Dana Lujan, Founder of the boutique healthcare advisory firm Wellthlinks and a U.S. Army veteran, says the situation isn't surprising when you consider current payment models. Lujan, a Certified Healthcare Financial Professional (CHFP), Certified Revenue Cycle Representative (CRCR), and author of The CEO Physician, has spent decades navigating healthcare strategy. Her diagnosis is brutally simple.

"When payment is tied to volume, coding intensity, and administrative processing rather than resolution and continuity of care, you get predictable outcomes: more fragmentation, more overhead, and less time with patients," says Lujan. She faults a structure that "rewards the wrong behavior," making the case that the issue is systemic rather than the result of providers' lack of compassion. From this perspective, the dysfunction is a rational response to the existing rules.

  • Dysfunction by design: "The system isn't broken. It's performing exactly as it's been paid to perform," Lujan says. The core problem, she asserts, is a separation between the parties funding the care and those making the care decisions, leaving employers and patients without the usable price and quality information needed to make value-based choices. "Consumers are expected to shop in a market where real comparison is mostly theoretical."

  • Momentum lacking: Reform efforts like shared savings, value-based care, and policy layering have attempted to improve accountability, but they've struggled to gain traction. "In most cases, they still sit on top of the same billing structure and pricing system, so many of the original volume incentives remain underneath," she explains.

  • Profitable friction: These tangled processes have become a source of revenue in themselves, creating a business case for intermediaries to manage claims and authorizations. "Administrative layers expand. That cost is passed directly to employers and experienced as friction for the patient," Lujan says. "Essentially, the margin created by these extra layers grows."

The solution is to cut out the middle and strive for more direct financial relationships. As a practical example, she cites workers' comp, where direct employer-provider relationships often lead to faster access and more efficient care. "The shift happens when payment becomes simpler and more direct, with predictable pricing for services, direct relationships for primary care, and fewer intermediaries taking a cut.

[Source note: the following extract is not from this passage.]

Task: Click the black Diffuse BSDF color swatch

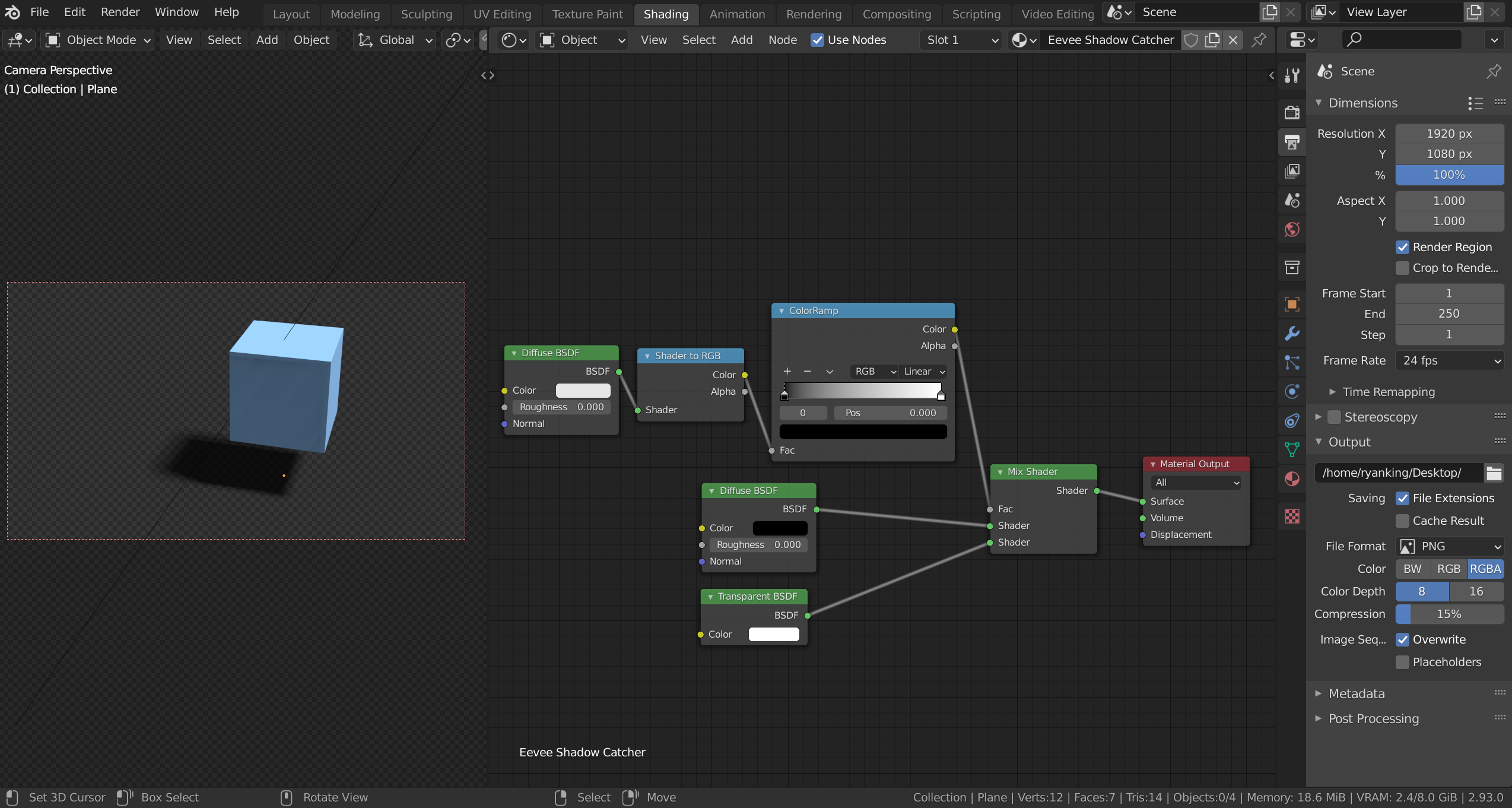Action: pyautogui.click(x=780, y=528)
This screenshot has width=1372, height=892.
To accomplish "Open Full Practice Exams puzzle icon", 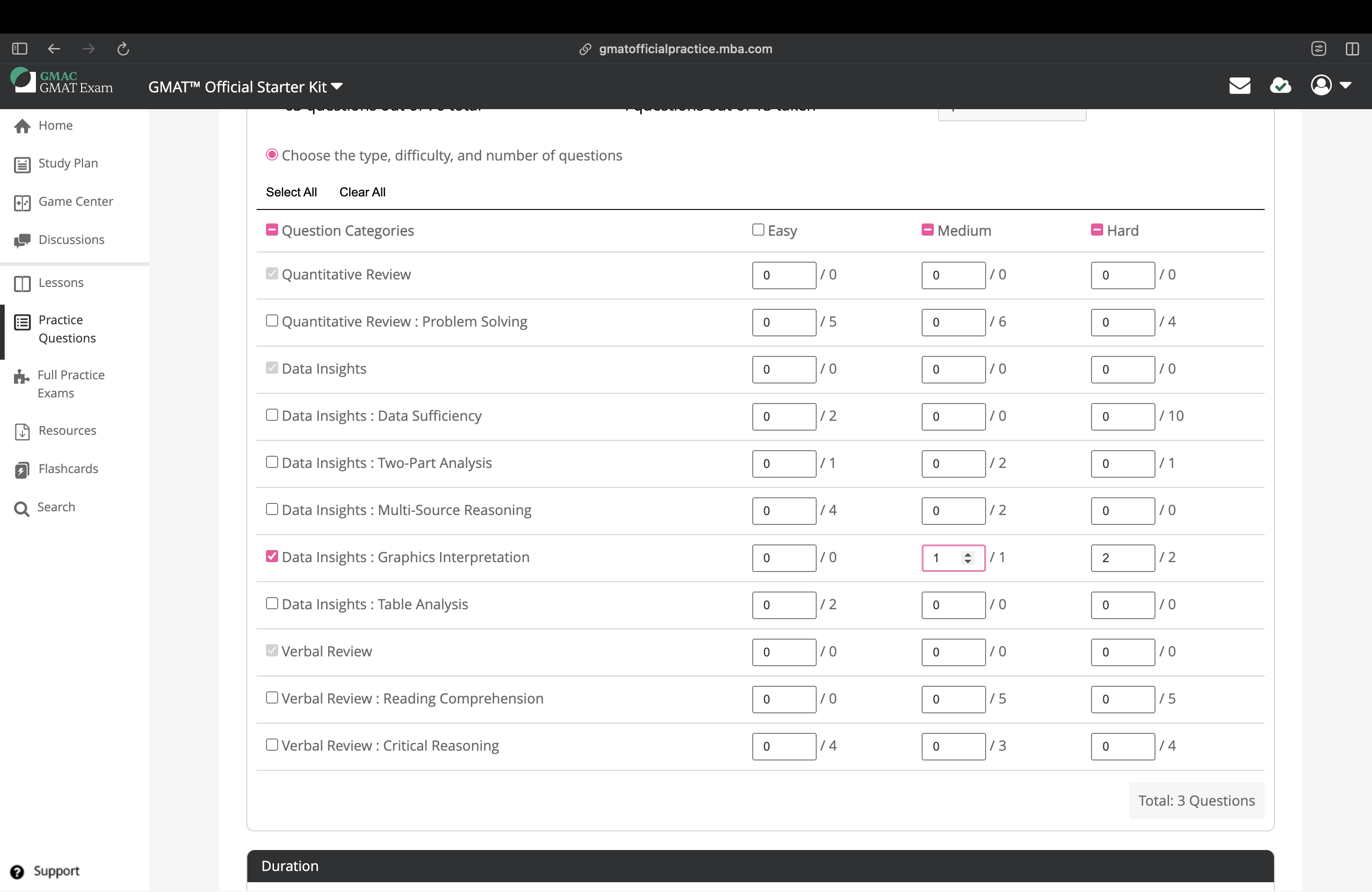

That is what will actually force the system to compete on value.”

  • Positive pressure: ICHRAs, which allow employees to shop for their own healthcare and receive tax-free reimbursements from their employers, are another model that gives purchasing power to individuals and restores market cost pressure. "When employers and consumers can direct dollars towards the care models that deliver value, price discipline then reenters the system," Lujan says.

  • Main Street medicine: Direct primary care and concierge medicine are also growing in popularity. "Ten years ago, when direct primary was just barely making its way, you didn't have a lot of providers coming out to start their own DPC practices. Now DPC and those models are coming to the forefront for small and mid-sized businesses."

Lujan emphasizes that these are gradual shifts that require education and persistence. She notes that while the economic drivers for change are becoming more favorable, real progress takes time. "There's going to be a shift based on whoever controls the dollar. That's the way behavioral economics work. But with behavioral economics, change doesn't happen overnight. It takes a few years for it to progress."